● Tugas Singkat 1
Tentukan apakah pernyataan (a), (b), dan (c) berikut sesuai dengan teks tentang kekerabatan, lalu jawab ya atau tidak dengan mengutip kata-kata penentunya dari teks. (a) Sistem kekerabatan bilateral menarik garis keturunan dari pihak ayah dan ibu. (b) Suku Minangkabau menganut adat patrilineal. (c) Dalam sistem patrilineal, anak perempuan menjadi ahli waris.
● Tugas Singkat 2
Tuliskan lanjutan teks tentang kekerabatan, dimulai setelah kalimat terakhirnya.

==== Teks Pilihan

SOSIOANTROPOLOGI KEKERABTAN



Bab I
Pembahasan
A.      Pengertian Kekerabatan
            Kekerabatan berasal dari kata kerabat yang artinya yang dekat (pertalian keluarga), sedarah sedaging, keluarga, sanak saudara, atau keturunan yang sama. Jadi, Kekerabatan merupakan hubungan kekeluargaan seseorang dengan orang lain yang mempunyai hubungan darah atau keturunan yang sama dalam satu keluarga.
Sistem kekerabatan merupakan bagian yang sangat penting dalam struktur sosial. Meyer Fortes mengemukakan bahwa sistem kekerabatan suatu masyarakat dapat dipergunakan untuk menggambarkan struktur sosial dari masyarakat yang bersangkutan.
Sistem kekerabtan yang dianut masyarakat Yang dianut masyarakat bedasarkan atas sistem kekerabatan bilatreal dan sistem kekerabatan unilateral.
Sistem kekerabatan bilateral adalah susunan keluarga yang menarik garis keturunan dari kedua pihak yaitu pihak ayah dan ibu, sistem bilateral banyak dianut masyarakat bali, jawa, dayak, toraja dan sebagainya.
Sistem kekerabatan unilateral ialah sistem kekerabatan yang menetapkan garis keturuna ayah dan ibu (saja), garis keturunan yang mengakui keluaraga ayah disebut patrilineal, sedangkan garis yang mengakui garis keturunan ibu saja disebut keturunan martilineal.
Patrilineal adalah suatu adat masyarakat yang mengatur alur keturunan berasal dari pihak ayah. Patrilineal berasal dari dua kata bahasa latin, yaitu pater yang artinya ayah, dan linea yang berarti garis. Jadi, patrilineal berarti mengikuti garis keturunan yang ditarik dari pihak ayah.
 Penganut adat patrilineal di Indonesia antara lain adalah suku Batak, suku rejang dan suku Gayo, dari luar sendiri ada bangsa Arab yang menganut sistem patrilineal ini.
Matrilineal  adalah adat suatu masyarakat yang mengatur alur keturunan berasal dari pihak ibu. Matrilineal berasal dari kata mater yang artinya ibu dan linea yang artinya garis. Jadi, matrilineal berarti mengikuti garis keturunan yang ditarik dari pihak ibu. Penganut adat matrilineal di Indonesia diantaranya suku minangkabau.
Menurut sistem patrilineal, kedudukan pria lebih menonjol pengaruhnya dalam pembagian warisan daripada kedudukan wanita sehingga hanya anak laki-laki yang akan menjadi ahli waris. Sebaliknya dalam sistem matrilineal kedudukan wanita lebih menonjol dibandingkan kedudukan pria dalam pewarisan.
Antara sistem keturunan yang satu dengan yang lain dapat berlaku dalam bentuk percampuran atau pergantian sistem, hal ini dikarenakan adanya hubungan perkawinan.

========
==== Cuplikan Data

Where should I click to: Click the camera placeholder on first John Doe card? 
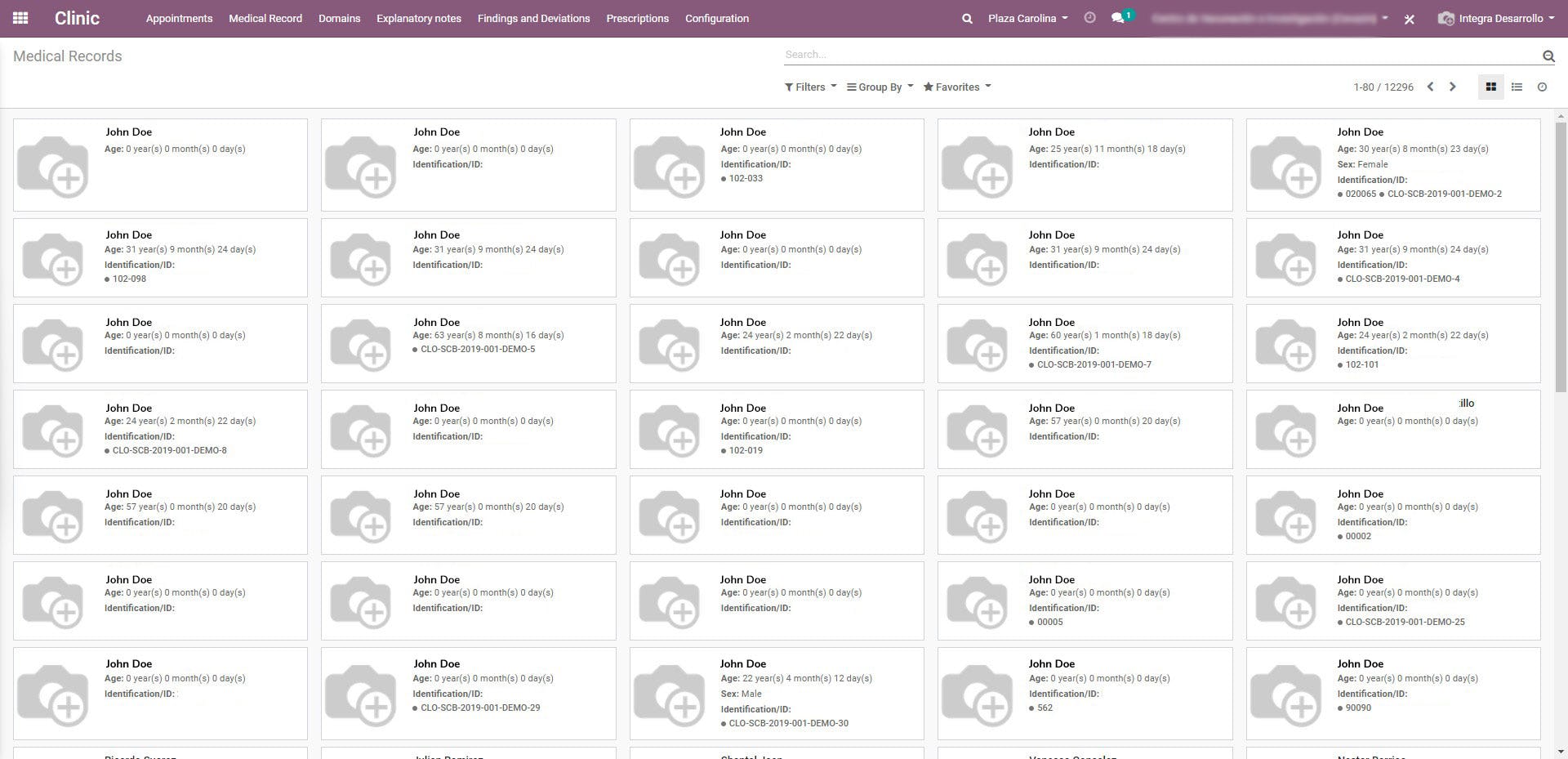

========

● Hasil Latihan 1
(a) Ya: "menarik garis keturunan dari kedua pihak yaitu pihak ayah dan ibu".
(b) Tidak: "Penganut adat matrilineal di Indonesia diantaranya suku minangkabau."
(c) Tidak: "sehingga hanya anak laki-laki yang akan menjadi ahli waris."

● Hasil Latihan 2
Suatu masyarakat yang menganut sistem patrilineal dan matrilineal mengenal bentuk perkawinan eksogami yakni prinsip perkawinan yang mengharuskan orang mencari jodoh di luar lingkungan sosialnya, seperti di luar lingkungan kerabat, kelompok adat, golongan sosial, dan lingkungan pemukiman.
Dalam sistem matrilineal suku Minangkabau, berbentuk kawin bertandang (dimana kedudukan pria hanya sebagai tamu dan tidak berhak atas anaknya serta harta benda dalam rumah tangga), kawin menetap (suami istri tinggal dalam satu rumah dan membentuk keluarga sendiri) dan kawin bebas (setiap orang bebas memilih pasangannya masing-masing tanpa terikat kondisi khusus yaitu hukum adat dalam kelompok).
Kawin bebas berlaku bagi mereka yang telah melakukan perpindahan tempat tinggal atau bermigrasi.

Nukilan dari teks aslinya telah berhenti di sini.